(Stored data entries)
══════════

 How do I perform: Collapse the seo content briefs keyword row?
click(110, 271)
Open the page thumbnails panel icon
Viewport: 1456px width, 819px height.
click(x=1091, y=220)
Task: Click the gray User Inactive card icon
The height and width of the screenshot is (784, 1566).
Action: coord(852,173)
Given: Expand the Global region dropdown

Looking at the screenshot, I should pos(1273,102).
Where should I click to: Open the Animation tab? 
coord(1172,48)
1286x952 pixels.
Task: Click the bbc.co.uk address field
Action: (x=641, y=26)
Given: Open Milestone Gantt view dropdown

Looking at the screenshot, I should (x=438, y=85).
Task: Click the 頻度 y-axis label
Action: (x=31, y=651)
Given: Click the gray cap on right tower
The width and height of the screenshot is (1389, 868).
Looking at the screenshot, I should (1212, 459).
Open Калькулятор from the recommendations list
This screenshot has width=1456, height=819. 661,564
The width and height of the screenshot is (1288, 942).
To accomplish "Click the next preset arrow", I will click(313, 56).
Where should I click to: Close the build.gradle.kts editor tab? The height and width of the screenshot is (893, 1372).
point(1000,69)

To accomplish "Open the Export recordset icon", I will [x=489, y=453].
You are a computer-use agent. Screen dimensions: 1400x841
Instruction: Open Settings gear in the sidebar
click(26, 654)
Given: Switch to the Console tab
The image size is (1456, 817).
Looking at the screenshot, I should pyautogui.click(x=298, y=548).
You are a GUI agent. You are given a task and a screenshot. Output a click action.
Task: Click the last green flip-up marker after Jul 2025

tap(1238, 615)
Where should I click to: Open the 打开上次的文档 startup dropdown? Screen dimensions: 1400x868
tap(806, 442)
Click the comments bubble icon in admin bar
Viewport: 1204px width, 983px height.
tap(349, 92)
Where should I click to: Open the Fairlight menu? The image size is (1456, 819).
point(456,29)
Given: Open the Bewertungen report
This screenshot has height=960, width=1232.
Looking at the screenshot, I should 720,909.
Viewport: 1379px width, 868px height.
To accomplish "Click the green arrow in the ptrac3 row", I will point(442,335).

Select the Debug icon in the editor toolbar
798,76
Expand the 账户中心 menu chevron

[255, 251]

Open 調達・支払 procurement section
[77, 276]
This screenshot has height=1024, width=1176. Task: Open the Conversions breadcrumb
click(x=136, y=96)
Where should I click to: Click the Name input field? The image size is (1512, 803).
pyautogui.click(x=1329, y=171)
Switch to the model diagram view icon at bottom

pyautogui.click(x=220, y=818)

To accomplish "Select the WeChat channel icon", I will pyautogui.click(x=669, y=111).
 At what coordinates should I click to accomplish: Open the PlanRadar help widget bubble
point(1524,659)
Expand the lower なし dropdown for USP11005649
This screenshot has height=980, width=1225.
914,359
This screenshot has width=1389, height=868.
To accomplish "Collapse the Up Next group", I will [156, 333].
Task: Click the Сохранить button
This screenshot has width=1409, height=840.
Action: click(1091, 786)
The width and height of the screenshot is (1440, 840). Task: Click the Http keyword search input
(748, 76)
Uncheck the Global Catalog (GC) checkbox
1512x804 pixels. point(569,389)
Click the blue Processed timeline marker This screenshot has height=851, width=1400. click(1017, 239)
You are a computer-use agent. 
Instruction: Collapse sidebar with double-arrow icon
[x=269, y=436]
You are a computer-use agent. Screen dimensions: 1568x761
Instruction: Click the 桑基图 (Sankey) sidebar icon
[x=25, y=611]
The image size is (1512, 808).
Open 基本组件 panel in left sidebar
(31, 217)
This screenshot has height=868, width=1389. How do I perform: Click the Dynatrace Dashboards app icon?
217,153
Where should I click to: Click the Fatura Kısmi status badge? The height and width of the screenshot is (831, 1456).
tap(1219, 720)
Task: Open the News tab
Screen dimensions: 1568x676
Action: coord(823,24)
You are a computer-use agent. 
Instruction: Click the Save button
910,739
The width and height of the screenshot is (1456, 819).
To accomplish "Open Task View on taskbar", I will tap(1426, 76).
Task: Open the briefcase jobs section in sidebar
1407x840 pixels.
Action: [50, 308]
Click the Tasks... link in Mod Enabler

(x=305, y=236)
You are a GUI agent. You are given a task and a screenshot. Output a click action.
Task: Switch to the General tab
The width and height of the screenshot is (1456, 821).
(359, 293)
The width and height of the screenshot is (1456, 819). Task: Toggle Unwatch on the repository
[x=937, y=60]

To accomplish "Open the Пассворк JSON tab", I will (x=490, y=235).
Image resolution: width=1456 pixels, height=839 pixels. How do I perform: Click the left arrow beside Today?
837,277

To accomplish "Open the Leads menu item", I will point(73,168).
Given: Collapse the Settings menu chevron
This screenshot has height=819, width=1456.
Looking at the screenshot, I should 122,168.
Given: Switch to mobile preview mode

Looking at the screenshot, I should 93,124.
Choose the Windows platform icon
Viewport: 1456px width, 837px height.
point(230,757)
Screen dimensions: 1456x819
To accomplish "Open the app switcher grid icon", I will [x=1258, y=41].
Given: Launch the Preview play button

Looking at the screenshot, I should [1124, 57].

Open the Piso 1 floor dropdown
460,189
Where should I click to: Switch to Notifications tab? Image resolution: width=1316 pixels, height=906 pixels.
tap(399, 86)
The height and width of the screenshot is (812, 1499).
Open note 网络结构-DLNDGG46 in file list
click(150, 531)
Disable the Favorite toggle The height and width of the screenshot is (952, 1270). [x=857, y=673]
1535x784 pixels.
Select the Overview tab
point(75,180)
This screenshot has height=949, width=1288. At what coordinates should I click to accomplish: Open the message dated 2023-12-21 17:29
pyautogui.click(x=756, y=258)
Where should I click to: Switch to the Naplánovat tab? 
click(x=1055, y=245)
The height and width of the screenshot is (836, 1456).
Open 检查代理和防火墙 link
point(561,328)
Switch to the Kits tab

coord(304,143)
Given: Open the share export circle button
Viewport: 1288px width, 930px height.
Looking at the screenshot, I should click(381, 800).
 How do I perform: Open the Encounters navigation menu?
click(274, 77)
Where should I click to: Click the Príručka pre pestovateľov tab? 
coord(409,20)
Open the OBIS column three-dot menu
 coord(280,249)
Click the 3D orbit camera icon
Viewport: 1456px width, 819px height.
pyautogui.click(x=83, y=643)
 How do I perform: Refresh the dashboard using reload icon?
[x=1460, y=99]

══════════

• _Requirement_
Repeat the data exactly, with every line included.

• _Output_
 How do I perform: Collapse the seo content briefs keyword row?
click(110, 271)
Open the page thumbnails panel icon
Viewport: 1456px width, 819px height.
click(x=1091, y=220)
Task: Click the gray User Inactive card icon
The height and width of the screenshot is (784, 1566).
Action: coord(852,173)
Given: Expand the Global region dropdown

Looking at the screenshot, I should pos(1273,102).
Where should I click to: Open the Animation tab? 
coord(1172,48)
1286x952 pixels.
Task: Click the bbc.co.uk address field
Action: (x=641, y=26)
Given: Open Milestone Gantt view dropdown

Looking at the screenshot, I should (x=438, y=85).
Task: Click the 頻度 y-axis label
Action: (x=31, y=651)
Given: Click the gray cap on right tower
The width and height of the screenshot is (1389, 868).
Looking at the screenshot, I should (1212, 459).
Open Калькулятор from the recommendations list
This screenshot has width=1456, height=819. 661,564
The width and height of the screenshot is (1288, 942).
To accomplish "Click the next preset arrow", I will click(313, 56).
Where should I click to: Close the build.gradle.kts editor tab? The height and width of the screenshot is (893, 1372).
point(1000,69)

To accomplish "Open the Export recordset icon", I will [x=489, y=453].
You are a computer-use agent. Screen dimensions: 1400x841
Instruction: Open Settings gear in the sidebar
click(26, 654)
Given: Switch to the Console tab
The image size is (1456, 817).
Looking at the screenshot, I should pyautogui.click(x=298, y=548).
You are a GUI agent. You are given a task and a screenshot. Output a click action.
Task: Click the last green flip-up marker after Jul 2025

tap(1238, 615)
Where should I click to: Open the 打开上次的文档 startup dropdown? Screen dimensions: 1400x868
tap(806, 442)
Click the comments bubble icon in admin bar
Viewport: 1204px width, 983px height.
tap(349, 92)
Where should I click to: Open the Fairlight menu? The image size is (1456, 819).
point(456,29)
Given: Open the Bewertungen report
This screenshot has height=960, width=1232.
Looking at the screenshot, I should 720,909.
Viewport: 1379px width, 868px height.
To accomplish "Click the green arrow in the ptrac3 row", I will point(442,335).

Select the Debug icon in the editor toolbar
798,76
Expand the 账户中心 menu chevron

[255, 251]

Open 調達・支払 procurement section
[77, 276]
This screenshot has height=1024, width=1176. Task: Open the Conversions breadcrumb
click(x=136, y=96)
Where should I click to: Click the Name input field? The image size is (1512, 803).
pyautogui.click(x=1329, y=171)
Switch to the model diagram view icon at bottom

pyautogui.click(x=220, y=818)

To accomplish "Select the WeChat channel icon", I will pyautogui.click(x=669, y=111).
 At what coordinates should I click to accomplish: Open the PlanRadar help widget bubble
point(1524,659)
Expand the lower なし dropdown for USP11005649
This screenshot has height=980, width=1225.
914,359
This screenshot has width=1389, height=868.
To accomplish "Collapse the Up Next group", I will [156, 333].
Task: Click the Сохранить button
This screenshot has width=1409, height=840.
Action: click(1091, 786)
The width and height of the screenshot is (1440, 840). Task: Click the Http keyword search input
(748, 76)
Uncheck the Global Catalog (GC) checkbox
1512x804 pixels. point(569,389)
Click the blue Processed timeline marker This screenshot has height=851, width=1400. click(1017, 239)
You are a computer-use agent. 
Instruction: Collapse sidebar with double-arrow icon
[x=269, y=436]
You are a computer-use agent. Screen dimensions: 1568x761
Instruction: Click the 桑基图 (Sankey) sidebar icon
[x=25, y=611]
The image size is (1512, 808).
Open 基本组件 panel in left sidebar
(31, 217)
This screenshot has height=868, width=1389. How do I perform: Click the Dynatrace Dashboards app icon?
217,153
Where should I click to: Click the Fatura Kısmi status badge? The height and width of the screenshot is (831, 1456).
tap(1219, 720)
Task: Open the News tab
Screen dimensions: 1568x676
Action: coord(823,24)
You are a computer-use agent. 
Instruction: Click the Save button
910,739
The width and height of the screenshot is (1456, 819).
To accomplish "Open Task View on taskbar", I will tap(1426, 76).
Task: Open the briefcase jobs section in sidebar
1407x840 pixels.
Action: [50, 308]
Click the Tasks... link in Mod Enabler

(x=305, y=236)
You are a GUI agent. You are given a task and a screenshot. Output a click action.
Task: Switch to the General tab
The width and height of the screenshot is (1456, 821).
(359, 293)
The width and height of the screenshot is (1456, 819). Task: Toggle Unwatch on the repository
[x=937, y=60]

To accomplish "Open the Пассворк JSON tab", I will (x=490, y=235).
Image resolution: width=1456 pixels, height=839 pixels. How do I perform: Click the left arrow beside Today?
837,277

To accomplish "Open the Leads menu item", I will point(73,168).
Given: Collapse the Settings menu chevron
This screenshot has height=819, width=1456.
Looking at the screenshot, I should 122,168.
Given: Switch to mobile preview mode

Looking at the screenshot, I should 93,124.
Choose the Windows platform icon
Viewport: 1456px width, 837px height.
point(230,757)
Screen dimensions: 1456x819
To accomplish "Open the app switcher grid icon", I will [x=1258, y=41].
Given: Launch the Preview play button

Looking at the screenshot, I should [1124, 57].

Open the Piso 1 floor dropdown
460,189
Where should I click to: Switch to Notifications tab? Image resolution: width=1316 pixels, height=906 pixels.
tap(399, 86)
The height and width of the screenshot is (812, 1499).
Open note 网络结构-DLNDGG46 in file list
click(150, 531)
Disable the Favorite toggle The height and width of the screenshot is (952, 1270). [x=857, y=673]
1535x784 pixels.
Select the Overview tab
point(75,180)
This screenshot has height=949, width=1288. At what coordinates should I click to accomplish: Open the message dated 2023-12-21 17:29
pyautogui.click(x=756, y=258)
Where should I click to: Switch to the Naplánovat tab? 
click(x=1055, y=245)
The height and width of the screenshot is (836, 1456).
Open 检查代理和防火墙 link
point(561,328)
Switch to the Kits tab

coord(304,143)
Given: Open the share export circle button
Viewport: 1288px width, 930px height.
Looking at the screenshot, I should click(381, 800).
 How do I perform: Open the Encounters navigation menu?
click(274, 77)
Where should I click to: Click the Príručka pre pestovateľov tab? 
coord(409,20)
Open the OBIS column three-dot menu
 coord(280,249)
Click the 3D orbit camera icon
Viewport: 1456px width, 819px height.
pyautogui.click(x=83, y=643)
 How do I perform: Refresh the dashboard using reload icon?
[x=1460, y=99]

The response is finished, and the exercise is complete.